A car starts from rest and travels along a circular track with a radius of 55.0 meters. The car starts out at a position due East of the center of the track, heading due North initially around the track, which is counterclockwise. The car increases its speed by 105 m/s every minute around the track. What is the cars acceleration towards the center of the track when it is 1/4 of the way around the track?

v^2=u^2+2as

v^2=2as
2pi*r/4=86.35

v^2=302.225

centripetal acceleration=v^2/r=5.49

To find the car's acceleration towards the center of the track when it is 1/4 of the way around the track, we need to calculate the car's instantaneous acceleration at that point.

The car is initially at rest, and its speed increases by 105 m/s every minute around the track. This means that after t minutes, the car's speed will be 105t m/s.

To determine the car's acceleration, we can use the formula for centripetal acceleration:

a = v^2 / r

where a is the acceleration, v is the velocity or speed, and r is the radius of the circular track.

Since the car is traveling counterclockwise, the velocity vector will always be tangent to the circular path.

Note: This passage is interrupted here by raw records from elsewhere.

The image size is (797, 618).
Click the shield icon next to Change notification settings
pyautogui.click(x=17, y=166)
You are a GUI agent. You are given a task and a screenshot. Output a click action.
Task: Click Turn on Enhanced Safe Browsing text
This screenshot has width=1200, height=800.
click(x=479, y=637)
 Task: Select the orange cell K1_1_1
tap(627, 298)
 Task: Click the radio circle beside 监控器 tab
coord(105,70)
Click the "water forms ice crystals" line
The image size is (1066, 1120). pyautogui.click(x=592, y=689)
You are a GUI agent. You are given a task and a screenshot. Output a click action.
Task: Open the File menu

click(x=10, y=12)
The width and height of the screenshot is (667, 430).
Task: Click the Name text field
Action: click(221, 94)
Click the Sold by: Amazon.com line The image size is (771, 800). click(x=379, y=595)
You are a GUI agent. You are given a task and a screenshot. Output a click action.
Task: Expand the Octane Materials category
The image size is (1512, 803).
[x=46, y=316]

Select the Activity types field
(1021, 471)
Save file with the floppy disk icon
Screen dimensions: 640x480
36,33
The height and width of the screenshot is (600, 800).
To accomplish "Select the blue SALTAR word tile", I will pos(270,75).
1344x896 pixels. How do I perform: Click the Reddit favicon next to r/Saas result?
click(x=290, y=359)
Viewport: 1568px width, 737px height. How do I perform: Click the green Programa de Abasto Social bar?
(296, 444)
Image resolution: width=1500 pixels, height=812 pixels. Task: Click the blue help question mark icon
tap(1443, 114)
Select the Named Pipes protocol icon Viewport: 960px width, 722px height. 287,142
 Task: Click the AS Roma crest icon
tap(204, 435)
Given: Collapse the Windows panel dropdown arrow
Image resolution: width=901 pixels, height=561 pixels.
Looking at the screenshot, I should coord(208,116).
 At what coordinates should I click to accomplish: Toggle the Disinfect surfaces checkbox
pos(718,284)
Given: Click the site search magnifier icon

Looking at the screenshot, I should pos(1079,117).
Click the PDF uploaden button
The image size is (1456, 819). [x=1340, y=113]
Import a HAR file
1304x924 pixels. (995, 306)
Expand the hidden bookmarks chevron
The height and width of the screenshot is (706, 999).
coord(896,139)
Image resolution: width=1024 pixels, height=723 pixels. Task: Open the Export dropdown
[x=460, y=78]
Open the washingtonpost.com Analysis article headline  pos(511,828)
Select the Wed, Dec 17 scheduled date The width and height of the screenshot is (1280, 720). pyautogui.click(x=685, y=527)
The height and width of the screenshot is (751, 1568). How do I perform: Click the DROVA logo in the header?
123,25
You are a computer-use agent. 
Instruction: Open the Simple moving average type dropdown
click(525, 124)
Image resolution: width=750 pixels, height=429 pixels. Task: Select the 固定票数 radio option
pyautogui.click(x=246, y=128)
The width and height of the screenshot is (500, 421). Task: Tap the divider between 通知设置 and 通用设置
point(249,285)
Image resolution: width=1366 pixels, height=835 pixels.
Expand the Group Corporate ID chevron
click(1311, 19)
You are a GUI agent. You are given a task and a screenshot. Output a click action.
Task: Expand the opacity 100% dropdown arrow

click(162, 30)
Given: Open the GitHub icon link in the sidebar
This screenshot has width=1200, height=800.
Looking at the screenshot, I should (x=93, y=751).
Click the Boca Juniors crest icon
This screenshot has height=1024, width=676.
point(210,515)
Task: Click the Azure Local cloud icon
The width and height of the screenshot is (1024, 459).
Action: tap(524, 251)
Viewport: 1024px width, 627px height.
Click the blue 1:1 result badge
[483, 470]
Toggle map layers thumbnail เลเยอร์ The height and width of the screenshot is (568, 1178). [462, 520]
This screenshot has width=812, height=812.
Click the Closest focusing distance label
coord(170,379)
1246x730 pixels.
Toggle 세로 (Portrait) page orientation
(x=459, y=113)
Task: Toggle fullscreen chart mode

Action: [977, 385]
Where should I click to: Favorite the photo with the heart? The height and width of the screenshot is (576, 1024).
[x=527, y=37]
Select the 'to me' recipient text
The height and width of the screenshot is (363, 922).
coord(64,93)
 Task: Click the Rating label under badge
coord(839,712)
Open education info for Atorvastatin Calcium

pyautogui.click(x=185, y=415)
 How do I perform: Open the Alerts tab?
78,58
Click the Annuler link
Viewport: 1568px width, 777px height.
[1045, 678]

At any given point, the velocity vector is perpendicular to the radius vector. In this case, when the car is at 1/4 of the way around the track, the velocity vector is pointing due West, and the radius vector is pointing due South towards the center of the track.

The magnitude of the velocity vector can be found using the Pythagorean theorem:

v = √(105t)^2 + 55^2

At 1/4 of the way around the track, the car has traveled a quarter of the total distance around the track. The circumference of a circle is given by 2πr, so the total distance around the track is:

d = 2π(55.0)

Since the car is 1/4 of the way around the track, it has traveled:

d/4 = (2π(55.0))/4

Now, we can substitute the values into the acceleration formula:

a = (√(105t)^2 + 55^2) / 55.0

Therefore, the formula to calculate the car's acceleration towards the center of the track when it is 1/4 of the way around the track is:

a = (√(105t)^2 + 55^2) / 55.0

This formula gives the magnitude of the acceleration. To determine the direction, we note that the velocity vector is perpendicular to the radius vector, so the acceleration vector points towards the center of the track, which is radially inward.